What they prefer to eat themselves, however, is another matter entirely.

“I don’t eat hotdogs,” laughs Guest Services’ Pulliam, glancing over at Porter.

“The people who work down here,” Porter says, smiling in agreement, “they don’t even want to throw a hot dog.”

Hot Plate:

Dorothy Hickson was a regular at Roxanne, the Southwestern restaurant in Adams Morgan. She always ordered the vegetarian black bean chili—a thick and spicy concoction topped with melted cheese and jalapeño peppers. The menu says the chili contains a “secret ingredient,” and Hickson says she “always joked around that it was meat.” On her last visit to Roxanne, a waitress asked Hickson, “Oh, are you ordering that because it’s vegetarian?” She then told Hickson that all the black beans Roxanne serves are soaked in chicken broth—the secret ingredient. “I was horrified,” says Hickson, a vegetarian. “I’m never going back there again.”

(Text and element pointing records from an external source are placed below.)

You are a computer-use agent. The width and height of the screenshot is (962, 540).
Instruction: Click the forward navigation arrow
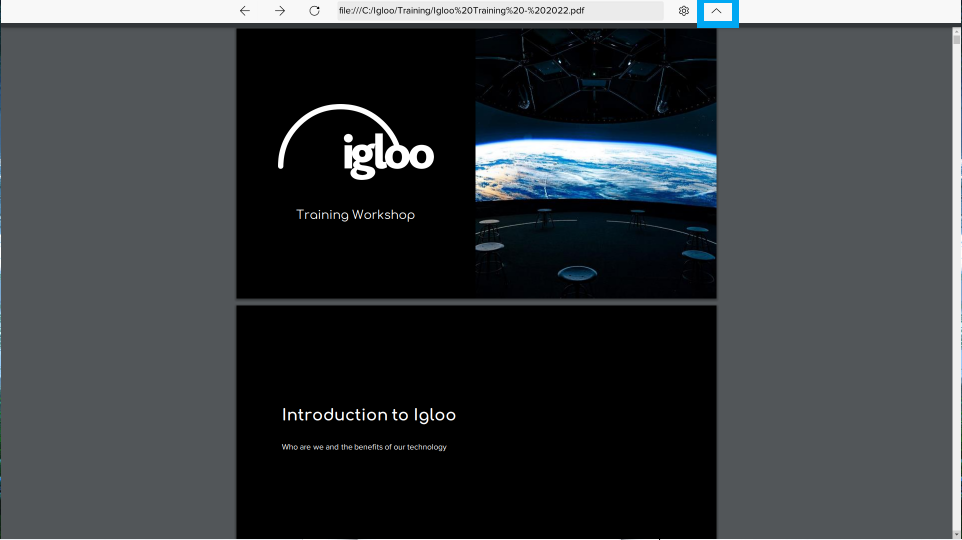[280, 11]
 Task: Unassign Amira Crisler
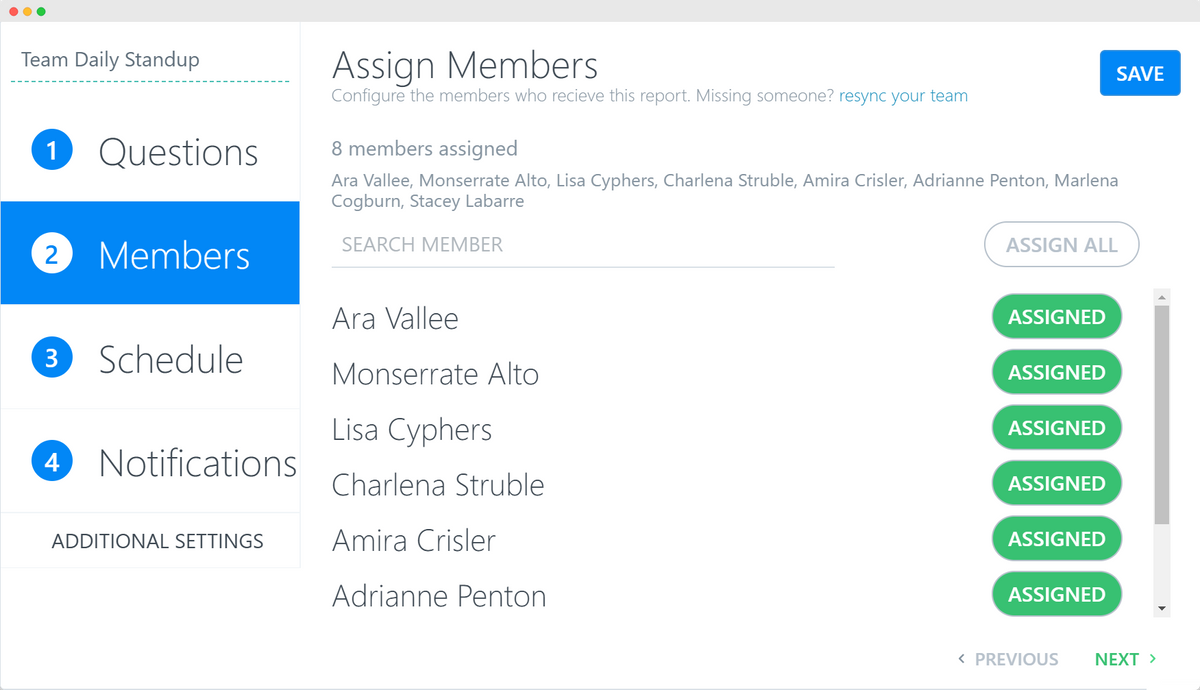coord(1056,539)
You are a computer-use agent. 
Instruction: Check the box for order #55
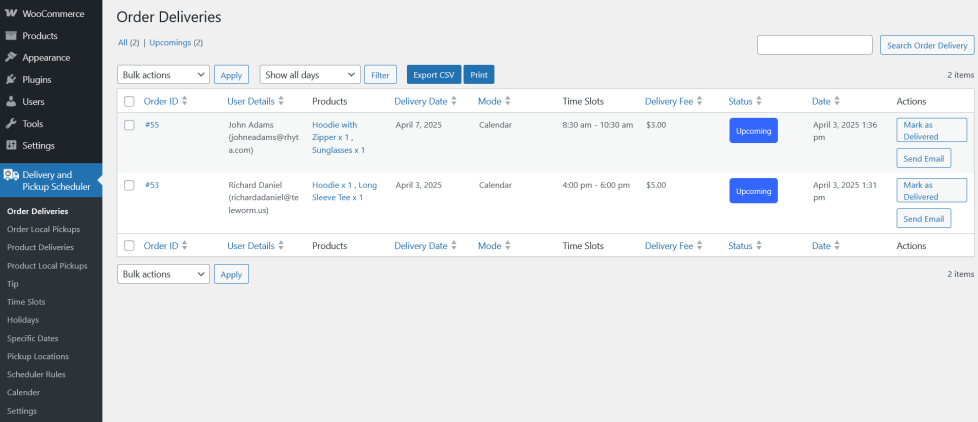(x=129, y=125)
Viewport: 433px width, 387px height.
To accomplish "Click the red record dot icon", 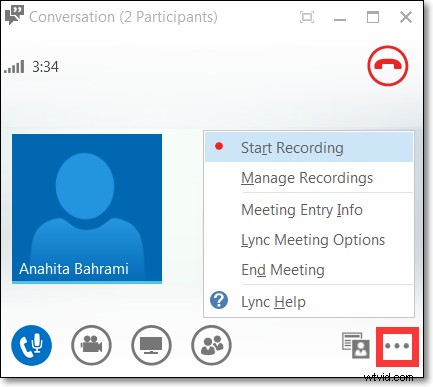I will (x=219, y=146).
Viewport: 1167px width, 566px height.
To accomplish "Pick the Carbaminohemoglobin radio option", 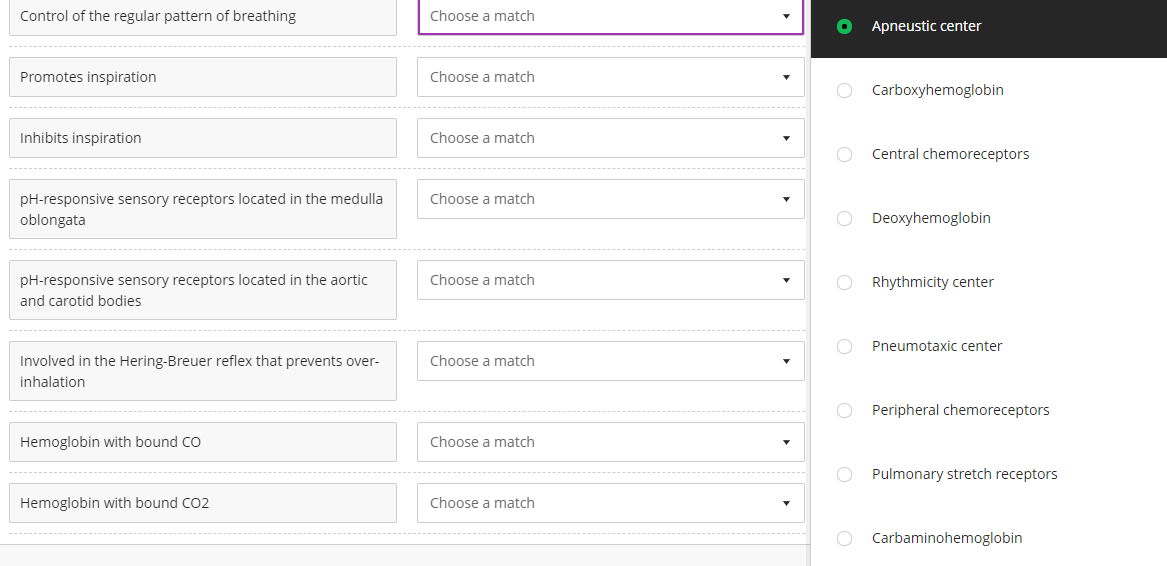I will tap(844, 538).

When called to confirm if said “secret ingredient” in fact contained fowl, Roxanne owner Diane (who didn’t give her last name) has to check with her cook to find out for sure. Diane says that Roxanne uses vegetable stock. “I’m a vegetarian, too, and I don’t eat chicken stock,” she explains. Then what waitress would tell a customer otherwise? “Obviously one of the waitresses who wants to get fired,” Diane says.